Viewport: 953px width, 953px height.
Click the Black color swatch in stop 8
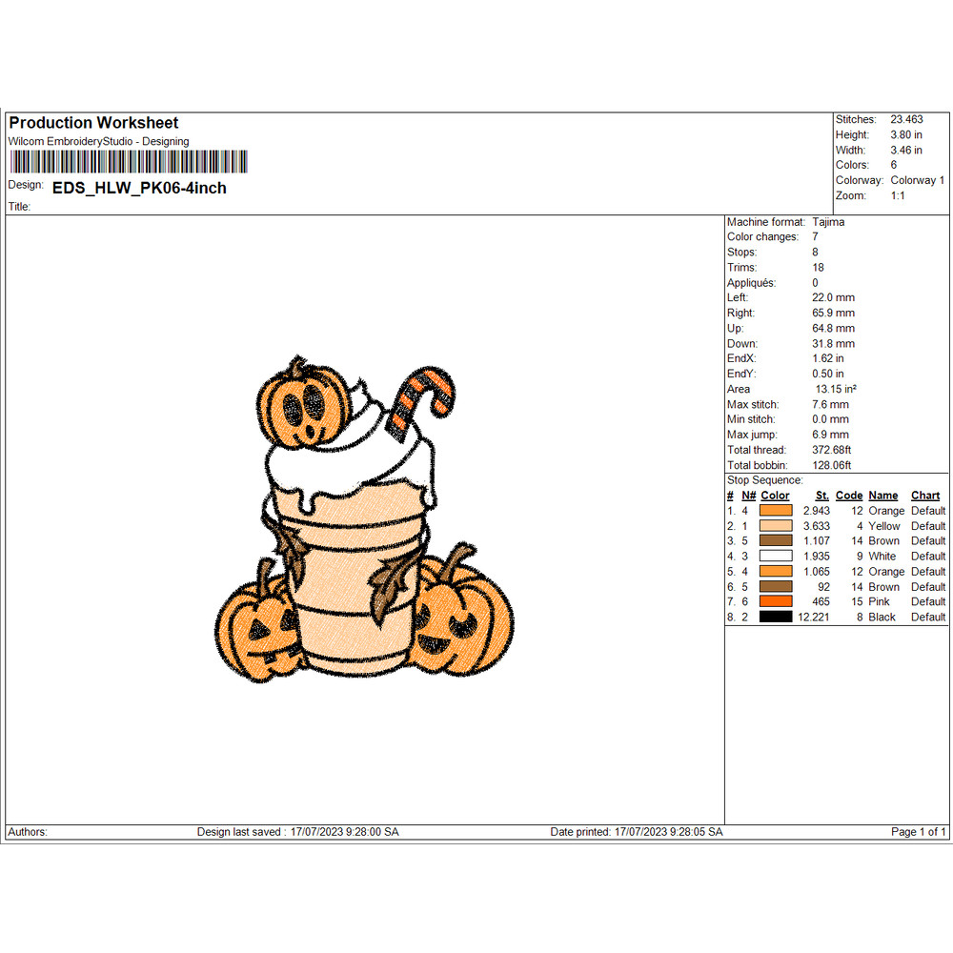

==

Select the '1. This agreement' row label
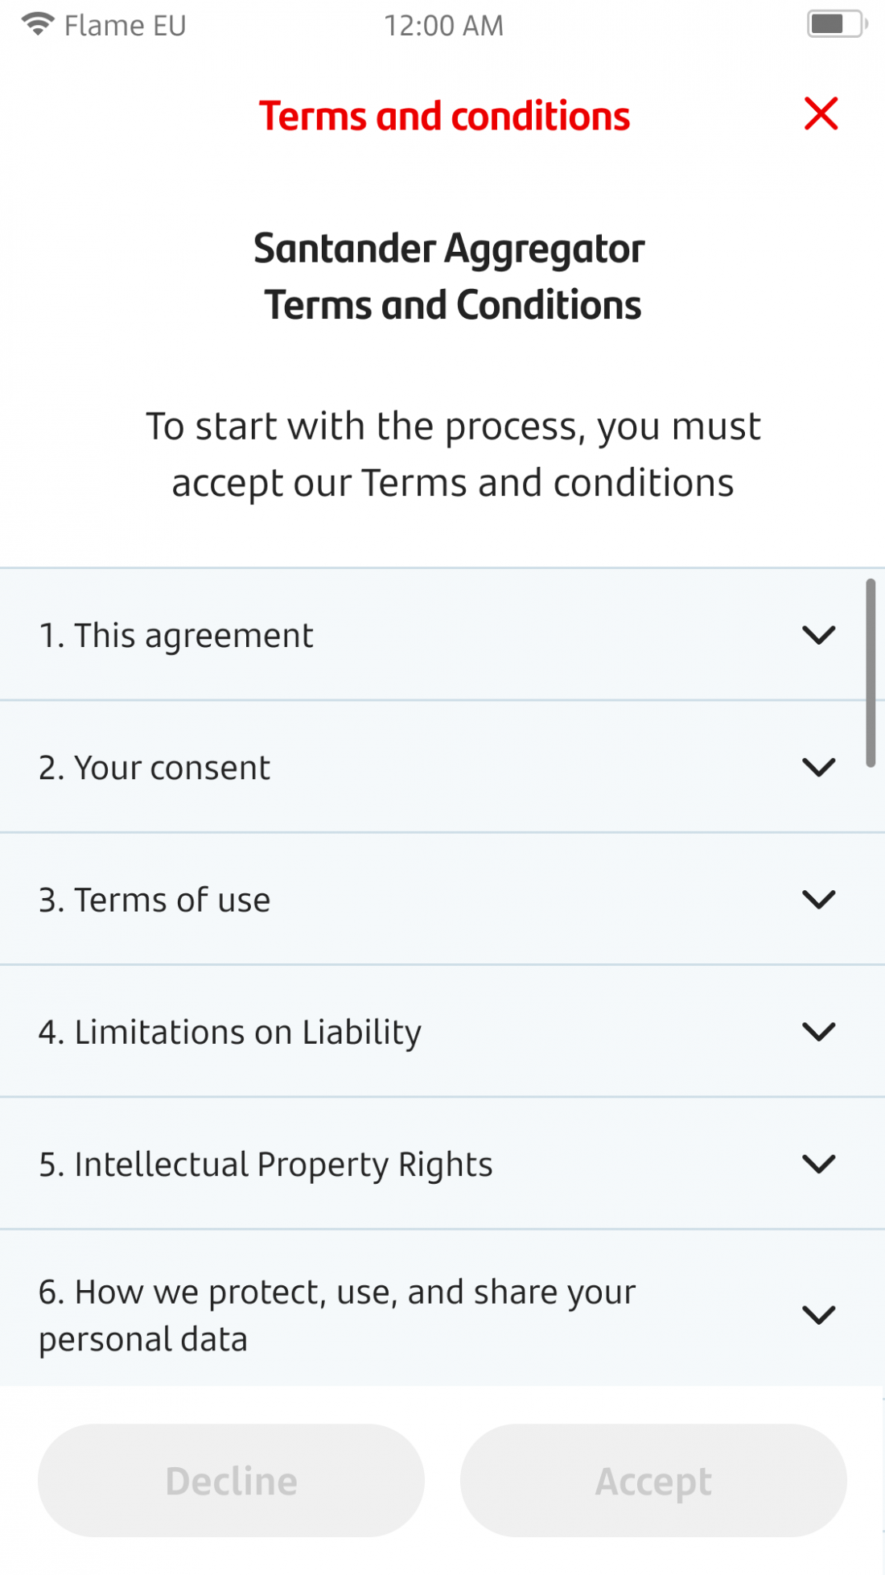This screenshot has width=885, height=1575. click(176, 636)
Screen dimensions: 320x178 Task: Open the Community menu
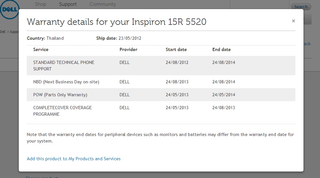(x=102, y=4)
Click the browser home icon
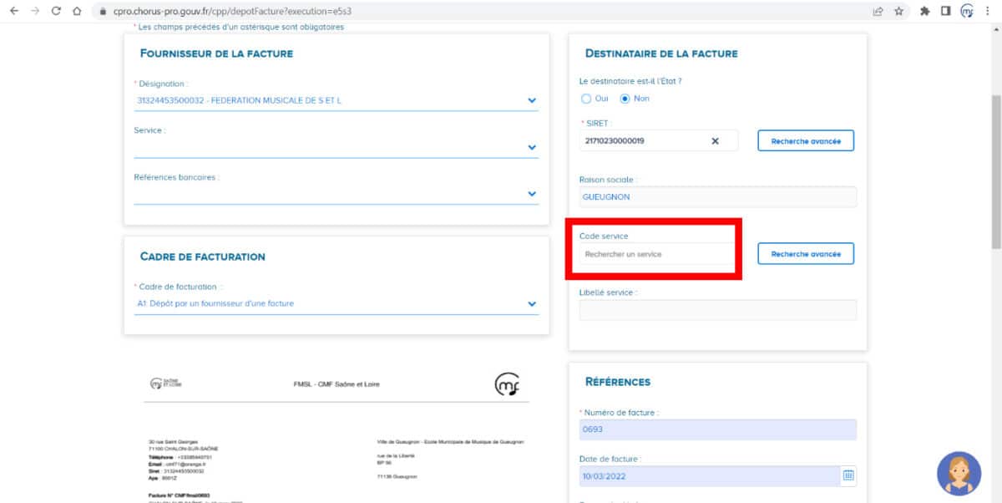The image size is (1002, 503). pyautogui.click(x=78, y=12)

(What the exercise asks)
Send back exactly the lines of the listing above starting at the one with "Viewport: 953px width, 953px height." and ending at the one with "Click the Black color swatch in stop 8", inclusive, and no others.

(Written solution)
Viewport: 953px width, 953px height.
Click the Black color swatch in stop 8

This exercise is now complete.